:: Texto de origem ::
Milhões de egípcios festejam ''dia da vitória''

Em todo país, atos celebraram fim da ditadura e cobram de poder militar transição à democracia; 365 vítimas da revolução são homenageadas

REUTERS e AP,

19 de fevereiro de 2011 | 00h37

Milhões de egípcios tomaram as ruas ontem para celebrar o "novo Egito" e lembrar aos militares no poder sua promessa de mudar o regime do país para a democracia. Na Praça Tahrir, no Cairo, epicentro dos 18 dias de protestos que tiraram o presidente Hosni Mubarak do poder, dezenas de milhares ostentaram bandeiras e realizaram as orações da sexta-feira, dia de descanso muçulmano.

No chamado "dia da vitória", os manifestantes lembraram com emoção dos 365 egípcios mortos durante os protestos. Muitos declaravam aguardar a concretização da promessa do governo interino de organizar eleições daqui a seis meses.

"Essa é uma mensagem séria para os militares", disse Mohamed el-Said, de 28 anos, gesticulando na direção da multidão. Ele contou que viajou de Porto Said ao Cairo para participar da manifestação. "Depois de hoje (ontem) fica óbvio que se eles (os militares) não protegerem a revolução e atenderem as exigências do povo, a próxima vez que viermos à Tahrir traremos nossos cobertores - como antes."

As orações na praça foram conduzidas pelo influente clérigo egípcio Youssef el-Qaradawi. O religiosos saudou os manifestantes afirmando que "os ilegítimos nunca conseguem derrotar a verdade". "Congratulo os jovens. Eles sabiam que a revolução vence no final. A revolução não acaba enquanto não tivermos um novo Egito", disse. A aparição de El-Qaradawi e a ampliação do envolvimento da Irmandade Muçulmana - proscrita até pouco antes da queda de Mubarak - na transição de governo mostram a aceitação dos egípcios aos movimentos islâmicos.

:: Requisitos da tarefa ::
**a)** Quantos egípcios mortos durante os protestos foram lembrados, segundo a reportagem sobre o "dia da vitória" no Egito?
**b)** Com base na reportagem sobre o "dia da vitória", explique por que milhões de egípcios tomaram as ruas.
**c)** Reproduza o trecho da reportagem sobre o "dia da vitória" que vai de "Milhões de egípcios tomaram" até "a seis meses.".

:: Material a seguir ::
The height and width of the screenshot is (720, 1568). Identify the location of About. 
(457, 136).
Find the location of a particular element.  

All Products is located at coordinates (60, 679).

:: Suas respostas ::
**a)** 365 egípcios.

**b)** Eles foram às ruas para celebrar o "novo Egito" e lembrar aos militares no poder a promessa de mudar o regime do país para a democracia.

**c)**
Milhões de egípcios tomaram as ruas ontem para celebrar o "novo Egito" e lembrar aos militares no poder sua promessa de mudar o regime do país para a democracia. Na Praça Tahrir, no Cairo, epicentro dos 18 dias de protestos que tiraram o presidente Hosni Mubarak do poder, dezenas de milhares ostentaram bandeiras e realizaram as orações da sexta-feira, dia de descanso muçulmano.

No chamado "dia da vitória", os manifestantes lembraram com emoção dos 365 egípcios mortos durante os protestos. Muitos declaravam aguardar a concretização da promessa do governo interino de organizar eleições daqui a seis meses.